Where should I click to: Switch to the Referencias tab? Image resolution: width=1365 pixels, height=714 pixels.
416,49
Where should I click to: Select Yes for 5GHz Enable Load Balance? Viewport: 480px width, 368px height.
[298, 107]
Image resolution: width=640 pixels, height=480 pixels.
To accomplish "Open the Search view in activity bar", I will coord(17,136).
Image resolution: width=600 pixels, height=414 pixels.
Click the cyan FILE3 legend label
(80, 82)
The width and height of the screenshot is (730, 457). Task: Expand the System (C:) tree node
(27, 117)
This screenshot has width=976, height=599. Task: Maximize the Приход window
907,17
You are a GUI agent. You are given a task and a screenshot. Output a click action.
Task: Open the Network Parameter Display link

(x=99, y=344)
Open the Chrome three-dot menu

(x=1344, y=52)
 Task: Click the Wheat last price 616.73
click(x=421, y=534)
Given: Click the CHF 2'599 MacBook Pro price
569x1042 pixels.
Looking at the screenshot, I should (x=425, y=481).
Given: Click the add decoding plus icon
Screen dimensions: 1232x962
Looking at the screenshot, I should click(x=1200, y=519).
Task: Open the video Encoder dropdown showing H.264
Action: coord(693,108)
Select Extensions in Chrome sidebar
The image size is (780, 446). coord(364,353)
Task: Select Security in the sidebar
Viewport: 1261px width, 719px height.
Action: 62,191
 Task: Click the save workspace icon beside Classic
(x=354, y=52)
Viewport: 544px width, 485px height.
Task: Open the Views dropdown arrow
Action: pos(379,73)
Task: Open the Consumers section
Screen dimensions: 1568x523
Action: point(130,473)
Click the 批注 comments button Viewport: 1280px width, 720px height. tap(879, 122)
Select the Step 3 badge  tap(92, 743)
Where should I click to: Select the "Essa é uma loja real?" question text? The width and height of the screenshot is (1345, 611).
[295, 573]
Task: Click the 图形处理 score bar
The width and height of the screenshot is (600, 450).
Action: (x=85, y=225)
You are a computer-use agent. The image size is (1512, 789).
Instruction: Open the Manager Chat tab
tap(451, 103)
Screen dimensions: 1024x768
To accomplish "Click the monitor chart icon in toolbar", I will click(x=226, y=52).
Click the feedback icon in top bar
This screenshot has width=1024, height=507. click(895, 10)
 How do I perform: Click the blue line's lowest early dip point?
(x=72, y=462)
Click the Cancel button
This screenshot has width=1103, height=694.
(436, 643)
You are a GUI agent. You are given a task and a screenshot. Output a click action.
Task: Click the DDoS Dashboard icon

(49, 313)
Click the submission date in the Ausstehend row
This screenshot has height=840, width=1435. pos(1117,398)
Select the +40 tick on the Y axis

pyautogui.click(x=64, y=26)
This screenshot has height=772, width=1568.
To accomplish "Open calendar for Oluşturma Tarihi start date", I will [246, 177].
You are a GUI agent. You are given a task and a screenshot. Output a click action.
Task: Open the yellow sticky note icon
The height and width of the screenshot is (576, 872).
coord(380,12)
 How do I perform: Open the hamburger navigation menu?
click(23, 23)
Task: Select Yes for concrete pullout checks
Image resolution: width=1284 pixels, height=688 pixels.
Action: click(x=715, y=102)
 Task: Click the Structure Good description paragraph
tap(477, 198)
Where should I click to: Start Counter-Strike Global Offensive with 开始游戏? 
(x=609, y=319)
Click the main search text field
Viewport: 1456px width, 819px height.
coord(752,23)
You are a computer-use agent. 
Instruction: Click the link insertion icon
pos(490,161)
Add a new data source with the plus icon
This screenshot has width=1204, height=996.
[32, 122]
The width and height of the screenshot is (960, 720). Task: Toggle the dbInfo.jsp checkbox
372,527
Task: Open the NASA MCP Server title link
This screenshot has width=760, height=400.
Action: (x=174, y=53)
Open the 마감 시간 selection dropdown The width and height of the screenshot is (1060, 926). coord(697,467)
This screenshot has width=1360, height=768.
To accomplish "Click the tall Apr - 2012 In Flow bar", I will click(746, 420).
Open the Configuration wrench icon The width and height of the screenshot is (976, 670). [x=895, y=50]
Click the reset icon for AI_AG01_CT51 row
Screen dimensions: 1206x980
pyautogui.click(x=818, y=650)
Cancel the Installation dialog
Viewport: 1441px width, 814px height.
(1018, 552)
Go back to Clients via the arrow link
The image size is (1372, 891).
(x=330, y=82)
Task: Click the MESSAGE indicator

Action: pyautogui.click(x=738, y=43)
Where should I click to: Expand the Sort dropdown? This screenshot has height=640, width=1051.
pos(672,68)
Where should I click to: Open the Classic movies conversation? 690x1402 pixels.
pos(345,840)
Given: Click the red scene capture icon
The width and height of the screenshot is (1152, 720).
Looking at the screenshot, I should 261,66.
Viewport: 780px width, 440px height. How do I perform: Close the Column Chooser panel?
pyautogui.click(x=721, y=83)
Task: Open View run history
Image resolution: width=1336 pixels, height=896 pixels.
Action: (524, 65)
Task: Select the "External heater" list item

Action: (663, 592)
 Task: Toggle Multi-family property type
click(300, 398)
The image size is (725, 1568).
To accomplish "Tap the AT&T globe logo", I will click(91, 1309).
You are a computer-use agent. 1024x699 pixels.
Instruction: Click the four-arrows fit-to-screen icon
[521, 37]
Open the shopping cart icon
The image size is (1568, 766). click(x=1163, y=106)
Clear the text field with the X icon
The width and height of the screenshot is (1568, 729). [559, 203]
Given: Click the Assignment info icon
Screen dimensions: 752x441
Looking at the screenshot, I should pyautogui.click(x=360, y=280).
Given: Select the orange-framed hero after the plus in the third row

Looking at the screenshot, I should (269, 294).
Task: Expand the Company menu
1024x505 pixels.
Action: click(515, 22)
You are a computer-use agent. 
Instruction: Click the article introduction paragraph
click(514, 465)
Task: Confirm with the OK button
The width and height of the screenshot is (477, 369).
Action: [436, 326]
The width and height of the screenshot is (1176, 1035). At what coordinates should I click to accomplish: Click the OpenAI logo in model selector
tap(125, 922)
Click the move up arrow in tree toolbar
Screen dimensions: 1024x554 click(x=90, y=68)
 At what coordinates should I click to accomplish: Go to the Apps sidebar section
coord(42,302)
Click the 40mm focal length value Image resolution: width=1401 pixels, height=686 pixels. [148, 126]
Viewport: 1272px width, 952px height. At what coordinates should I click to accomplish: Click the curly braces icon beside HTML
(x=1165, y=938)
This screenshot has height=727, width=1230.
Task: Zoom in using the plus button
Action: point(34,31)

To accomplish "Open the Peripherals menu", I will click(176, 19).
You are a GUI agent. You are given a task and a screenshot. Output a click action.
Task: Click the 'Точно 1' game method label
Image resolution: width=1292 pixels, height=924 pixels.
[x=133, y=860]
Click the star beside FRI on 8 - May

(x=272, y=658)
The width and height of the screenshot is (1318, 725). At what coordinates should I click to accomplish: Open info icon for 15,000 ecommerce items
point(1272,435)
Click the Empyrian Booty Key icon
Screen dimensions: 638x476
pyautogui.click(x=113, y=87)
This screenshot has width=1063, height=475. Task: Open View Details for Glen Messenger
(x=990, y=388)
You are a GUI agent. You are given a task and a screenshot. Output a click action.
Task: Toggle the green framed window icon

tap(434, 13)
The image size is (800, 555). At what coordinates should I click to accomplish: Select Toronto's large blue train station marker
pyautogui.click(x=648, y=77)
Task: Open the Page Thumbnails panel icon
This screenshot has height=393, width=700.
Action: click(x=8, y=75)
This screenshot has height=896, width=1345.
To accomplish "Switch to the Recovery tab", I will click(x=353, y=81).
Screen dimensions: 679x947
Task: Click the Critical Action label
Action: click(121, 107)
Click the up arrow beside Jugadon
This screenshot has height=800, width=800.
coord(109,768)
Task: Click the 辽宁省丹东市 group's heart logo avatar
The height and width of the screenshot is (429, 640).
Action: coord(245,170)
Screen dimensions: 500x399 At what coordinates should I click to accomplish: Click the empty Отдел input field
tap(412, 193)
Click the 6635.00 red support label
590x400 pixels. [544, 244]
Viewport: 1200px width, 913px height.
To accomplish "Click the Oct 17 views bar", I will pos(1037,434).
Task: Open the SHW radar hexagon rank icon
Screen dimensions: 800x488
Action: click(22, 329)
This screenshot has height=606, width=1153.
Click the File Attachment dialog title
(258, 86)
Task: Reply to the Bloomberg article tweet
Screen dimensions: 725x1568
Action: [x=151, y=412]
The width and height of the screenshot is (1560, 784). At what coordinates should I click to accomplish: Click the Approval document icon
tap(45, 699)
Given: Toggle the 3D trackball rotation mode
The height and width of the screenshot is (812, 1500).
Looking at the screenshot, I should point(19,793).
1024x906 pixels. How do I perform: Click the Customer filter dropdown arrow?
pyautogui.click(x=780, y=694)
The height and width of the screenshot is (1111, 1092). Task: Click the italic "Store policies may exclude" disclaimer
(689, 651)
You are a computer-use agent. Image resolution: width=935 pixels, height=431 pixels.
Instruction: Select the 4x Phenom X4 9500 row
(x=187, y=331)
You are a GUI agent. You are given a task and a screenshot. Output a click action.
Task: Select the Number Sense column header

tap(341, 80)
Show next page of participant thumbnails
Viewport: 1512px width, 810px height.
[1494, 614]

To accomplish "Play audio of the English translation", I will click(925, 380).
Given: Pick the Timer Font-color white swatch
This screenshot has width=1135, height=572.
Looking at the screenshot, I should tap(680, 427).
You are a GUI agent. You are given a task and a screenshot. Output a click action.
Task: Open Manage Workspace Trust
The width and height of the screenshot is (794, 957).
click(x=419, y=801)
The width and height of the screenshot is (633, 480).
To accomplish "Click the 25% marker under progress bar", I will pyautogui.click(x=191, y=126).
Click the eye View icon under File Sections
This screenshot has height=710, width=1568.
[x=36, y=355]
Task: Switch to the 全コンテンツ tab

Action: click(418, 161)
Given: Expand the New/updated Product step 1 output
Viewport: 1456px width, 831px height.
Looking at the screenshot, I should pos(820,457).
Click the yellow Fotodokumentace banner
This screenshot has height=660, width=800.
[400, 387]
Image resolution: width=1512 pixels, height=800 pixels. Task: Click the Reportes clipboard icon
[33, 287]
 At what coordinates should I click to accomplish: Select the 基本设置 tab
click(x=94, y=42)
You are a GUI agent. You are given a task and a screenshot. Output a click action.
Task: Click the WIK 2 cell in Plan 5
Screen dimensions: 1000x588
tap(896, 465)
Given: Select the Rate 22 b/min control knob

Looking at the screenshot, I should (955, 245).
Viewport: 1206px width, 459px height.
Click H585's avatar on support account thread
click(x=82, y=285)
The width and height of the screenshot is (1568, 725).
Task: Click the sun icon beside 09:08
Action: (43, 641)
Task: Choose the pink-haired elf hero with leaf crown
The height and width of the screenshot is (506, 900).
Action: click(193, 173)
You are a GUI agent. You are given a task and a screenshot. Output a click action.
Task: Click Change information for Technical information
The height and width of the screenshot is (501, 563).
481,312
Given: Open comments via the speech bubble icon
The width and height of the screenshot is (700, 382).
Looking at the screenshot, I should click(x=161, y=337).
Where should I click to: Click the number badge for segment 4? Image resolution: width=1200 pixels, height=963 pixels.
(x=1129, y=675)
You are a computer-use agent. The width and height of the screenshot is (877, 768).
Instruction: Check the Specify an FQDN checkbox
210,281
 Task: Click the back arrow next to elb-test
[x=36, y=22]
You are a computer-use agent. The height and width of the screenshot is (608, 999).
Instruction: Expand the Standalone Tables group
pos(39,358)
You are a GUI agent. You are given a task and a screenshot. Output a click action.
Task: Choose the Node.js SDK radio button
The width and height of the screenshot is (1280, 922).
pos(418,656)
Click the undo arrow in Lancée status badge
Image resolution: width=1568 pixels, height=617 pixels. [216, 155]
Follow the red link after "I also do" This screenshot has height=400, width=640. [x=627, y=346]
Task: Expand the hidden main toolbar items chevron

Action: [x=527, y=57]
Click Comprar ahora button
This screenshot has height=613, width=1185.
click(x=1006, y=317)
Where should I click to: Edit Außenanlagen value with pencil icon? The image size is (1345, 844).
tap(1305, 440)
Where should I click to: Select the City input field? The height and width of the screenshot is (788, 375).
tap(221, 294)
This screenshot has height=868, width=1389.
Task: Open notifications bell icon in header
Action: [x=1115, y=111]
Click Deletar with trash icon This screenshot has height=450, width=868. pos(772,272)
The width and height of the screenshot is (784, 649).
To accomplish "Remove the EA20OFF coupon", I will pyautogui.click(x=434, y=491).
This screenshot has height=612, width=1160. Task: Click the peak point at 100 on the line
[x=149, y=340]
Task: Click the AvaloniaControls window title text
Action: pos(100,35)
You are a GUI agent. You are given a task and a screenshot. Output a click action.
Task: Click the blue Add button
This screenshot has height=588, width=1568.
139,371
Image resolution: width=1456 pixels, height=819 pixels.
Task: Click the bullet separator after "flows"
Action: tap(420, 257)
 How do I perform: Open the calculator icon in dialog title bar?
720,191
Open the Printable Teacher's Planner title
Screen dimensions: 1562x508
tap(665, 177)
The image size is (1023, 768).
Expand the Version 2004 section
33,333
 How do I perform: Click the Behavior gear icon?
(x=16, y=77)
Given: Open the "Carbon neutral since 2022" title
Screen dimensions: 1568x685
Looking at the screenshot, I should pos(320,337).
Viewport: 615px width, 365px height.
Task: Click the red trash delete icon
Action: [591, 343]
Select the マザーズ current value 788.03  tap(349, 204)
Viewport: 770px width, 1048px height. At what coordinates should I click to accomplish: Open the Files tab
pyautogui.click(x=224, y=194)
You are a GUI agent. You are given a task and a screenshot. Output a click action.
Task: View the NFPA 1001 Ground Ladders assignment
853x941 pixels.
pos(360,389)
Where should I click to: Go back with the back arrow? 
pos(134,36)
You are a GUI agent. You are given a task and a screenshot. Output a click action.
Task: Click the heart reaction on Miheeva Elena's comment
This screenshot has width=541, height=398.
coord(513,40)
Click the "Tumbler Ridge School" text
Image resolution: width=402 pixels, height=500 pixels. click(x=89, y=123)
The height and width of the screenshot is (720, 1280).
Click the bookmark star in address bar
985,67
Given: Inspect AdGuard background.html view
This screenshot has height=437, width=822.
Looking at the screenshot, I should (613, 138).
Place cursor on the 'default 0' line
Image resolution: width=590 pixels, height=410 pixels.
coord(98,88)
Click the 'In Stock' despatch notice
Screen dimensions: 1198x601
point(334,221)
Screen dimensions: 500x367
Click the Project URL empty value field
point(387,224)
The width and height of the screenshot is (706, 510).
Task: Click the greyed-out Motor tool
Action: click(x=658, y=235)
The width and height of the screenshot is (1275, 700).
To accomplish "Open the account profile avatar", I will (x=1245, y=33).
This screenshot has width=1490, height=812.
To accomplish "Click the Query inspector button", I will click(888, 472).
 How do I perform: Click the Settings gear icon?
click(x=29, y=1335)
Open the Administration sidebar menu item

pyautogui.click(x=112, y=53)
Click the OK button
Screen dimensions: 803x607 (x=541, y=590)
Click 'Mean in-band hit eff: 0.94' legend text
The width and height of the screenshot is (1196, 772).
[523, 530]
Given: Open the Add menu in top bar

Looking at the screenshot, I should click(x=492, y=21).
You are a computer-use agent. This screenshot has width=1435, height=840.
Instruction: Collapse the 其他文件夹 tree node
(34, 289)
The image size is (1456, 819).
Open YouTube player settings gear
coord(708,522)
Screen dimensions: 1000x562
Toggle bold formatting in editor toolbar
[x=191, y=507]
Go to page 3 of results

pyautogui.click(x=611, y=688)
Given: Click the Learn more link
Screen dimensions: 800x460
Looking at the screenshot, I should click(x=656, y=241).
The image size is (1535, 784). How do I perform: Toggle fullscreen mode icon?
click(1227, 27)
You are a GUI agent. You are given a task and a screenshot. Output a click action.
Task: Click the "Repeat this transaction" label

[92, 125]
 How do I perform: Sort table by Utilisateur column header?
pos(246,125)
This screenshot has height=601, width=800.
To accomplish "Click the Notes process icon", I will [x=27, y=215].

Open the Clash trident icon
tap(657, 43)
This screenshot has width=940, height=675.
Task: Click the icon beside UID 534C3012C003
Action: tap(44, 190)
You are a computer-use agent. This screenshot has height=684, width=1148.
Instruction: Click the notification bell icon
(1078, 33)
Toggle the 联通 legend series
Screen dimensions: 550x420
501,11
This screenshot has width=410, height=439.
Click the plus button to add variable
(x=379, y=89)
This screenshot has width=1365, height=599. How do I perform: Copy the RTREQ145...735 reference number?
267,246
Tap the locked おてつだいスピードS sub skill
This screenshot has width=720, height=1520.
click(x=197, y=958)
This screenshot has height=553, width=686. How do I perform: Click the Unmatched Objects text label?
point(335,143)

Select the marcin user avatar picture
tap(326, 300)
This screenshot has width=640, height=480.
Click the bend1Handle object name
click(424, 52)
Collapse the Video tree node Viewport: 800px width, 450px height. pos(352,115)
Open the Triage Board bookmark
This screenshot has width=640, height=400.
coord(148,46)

··········

* _DESCRIPTION OF THE TASK_
Count the lines of these entries that hold the string "yellow", and give only that number.

* _YOUR SOLUTION_
2